I saw the gravity of the whole situation. The huge amount of trust that Edward had to make towards Glenn Greenwald and Laura to be able to get the information out in a right way by adhering to the CHARACTERS that Mr. Greenwald and Ms. Poitras have consistently portrayed with immense integrity. More so the fact that Glenn and Laura had no idea who Mr. Snowden was or if he was even telling the truth. In typical spy-novel fashion, Ed could have been the bait to trap some journalists being thorns in somebody’s side.
It was like watching a film in like fashion of my favorite novels. A hero deals with an overwhelming enemy by recruiting two of the top reporters in the world and giving them information that will help future generations to combat this enemy and not become it. The hero leaves his love behind knowing that what he does is important for our species to survive. In that, his own comforts mean nothing. He gains great honor. People revere him for generations as a man who gave up everything for doing the right thing.
Ed, Chelsea, Julian, William, and many more deserve your heartfelt thanks for doing what they have done at great cost to themselves with no personal gain. They should be our generation’s heroes, and if they are not then they will be the next’s. It’s a thing we should at least encourage.
But where do I fit in? I don’t, really. I wouldn’t even count myself among anyone other than those that seek redemption. And while I may be talking about spiritually, it really comes down to: can I bring about enough goodness to counter the destruction I helped perpetuate in this world? Too many of my former friends, colleagues, family, and acquaintances would say to just “ask god to forgive you then everything will be right.”
But I am a warrior and my god is Honor. What we participated in the drone program is, by my estimate, one of the most dishonorable things any member of our species could participate in. And the people reflected that dishonor. Here is where my difference comes in.
I knew it. And like a coward I ran from from it. I didn’t stand up and do the right thing because I was too scared and browbeaten by my previous employers to do so. I ran into another job with great hope that I would reap some honor from my service by helping others “Return with Honor.” And when I was injured I desperately tried to hang on by telling everyone I was okay. I nearly killed myself because that would have been better, to die while in service to my country, than to have to live with the headspace I created while in the drone program.
And the last thing I remember was asking the universe to forgive my crimes against its creation, that if there was any way I could balance it out in this lifetime to give me the chance or to cast me off to oblivion. And I asked for Honor to forgive its wayward son.
Next thing I know it’s months later and I’m throwing a temper tantrum in a VA office for fucking up my appointment. So I knew that I was cursed to this existence for my crimes. I was cursed with this pain and heartache. That I was cursed to walk this path because I can endure great pain.

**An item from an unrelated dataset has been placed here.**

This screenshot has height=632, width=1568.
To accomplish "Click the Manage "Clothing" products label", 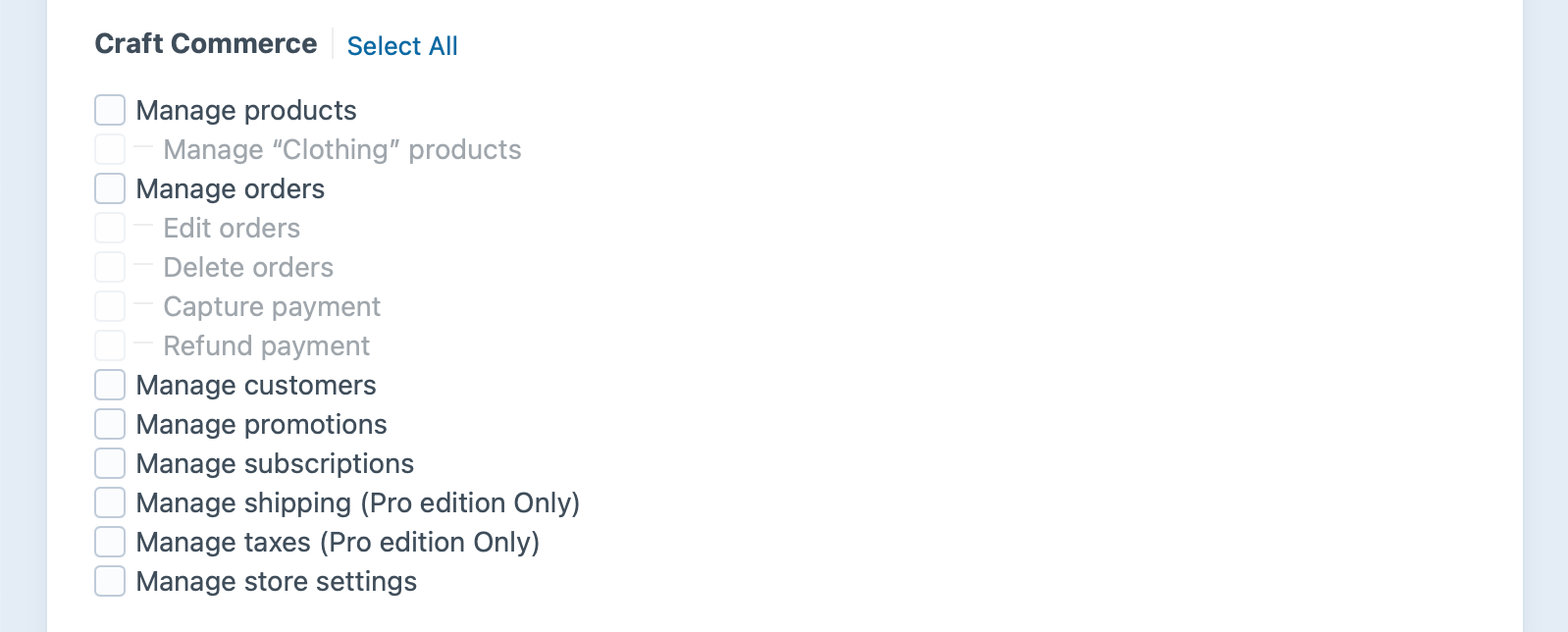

That is what makes me different than those individuals of great love for humanity. They did it out of obligation to themselves. To do the right thing, to be aligned with their humanly purpose of progressing our species towards universal betterment. I ran. I tried to hide behind flimsy excuses and a flag that has brought terror to nearly all the world. I am blessed to even have this chance to share my experiences with you. I believe that we can change for the better and with PROJECT Red Hand that will be my way to help make it possible. All of this is the reasoning why I try so hard because I made these mistakes and I want no one to have to go through what I experienced. And I want others to know that it is never too late to do the right thing.
I feel honored to have talked to many of you. Thank you for giving your time and energy to me.
Please, let’s honor the truth speakers in our world. They truly are worth more to us as a species than we’ll know in our lifetimes. And that’s why Edward Snowden and Chelsea Manning have the markings of true citizens.